Other problems for McCain include his campaign operation and his temper. While not as bad as Bob Dole's, McCain's campaign apparatus was not nearly as good as Bush's in 2000. It has to be considered a potential weakness in 2008 as well. Likewise, McCain is well-known for his volcanic temper. That creates a potential for self-destruction in the face of 18 hour campaign days and the inevitable frustrations and defeats.

Because McCain is the only first tier candidate, he has to be considered the favorite. But he's not that strong of a favorite.

THE SECOND TIER: Second tier candidates generally have national reputations, media recognition, fund-raising potential, and a base of popular support. Rudy Giuliani fits the criteria for the second tier. He has a national reputation as a result of his work as mayor of New York, he's media friendly, he can raise money, and he has a base of popular support from 9-11. However, Rudy's strengths are not as formidable as John McCain's strengths and Rudy's weaknesses are worse than McCain's. McCain has a reputation as being more moderate than he is. Rudy is a moderate, pro-choice and pro-affirmative action Republican. As a result he would have even bigger problems in Southern primaries than McCain.

A second possibility for second-tier status is Condoleeza Rice if she is anointed by the Bush administration. I think this is a real possibility because Rice is such a personal loyalist to Bush. If Rice gets a Zeus-like nod from Bush, she'll have some strong assets--a superb campaign staff, fund-raising capacity, and support from a lot of the right-wing media apparatus. That would put her into the second tier and probably would make her stronger than Rudy. But Rice is also a moderate on abortion and affirmative action. She also doesn't seem to have any religious profile. And she's a black woman. So, Rice would be a tough sell in Republican primaries.

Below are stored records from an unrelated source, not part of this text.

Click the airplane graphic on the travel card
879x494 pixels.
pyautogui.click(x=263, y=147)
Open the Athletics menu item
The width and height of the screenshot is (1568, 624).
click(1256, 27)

THE THIRD TIER: That leaves a lot of guys on the third tier. That includes Frist, Brownback, Allen, Huckabee, Pataki, Romney, Santorum (if he's re-elected), and maybe a couple more. Third Tier candidates are all the same--limited name recognition, no national reputation, little fundraising capability, and no base of popular support. None of the above mentioned men are well-known outside their states or have a great deal of support among Republican constituencies. The only real hope of the Third Tier candidates is for Giuliani and Rice to refuse to run and for them to become the sole representative of the activist right-wing against McCain. Another way to become first or second tier is to be anointed by the Bush administrtion as their "legacy candidate." Either way, they would be the candidate of the right-wing and that would push them into the ring with McCain with at least a fighting chance. Except for Bill Frist, all of the third tier candidates have reason to think that they'll be "the one." But none of them has good reason to think that.

Anyway, the best bet is that the Republican nominee will come down to a battle between McCain and whichever guy emerges from Third Tier status to be the standard-bearer of the right. McCain would be a marginal favorite to win such a batte, but it's easy to imagine him blowing it.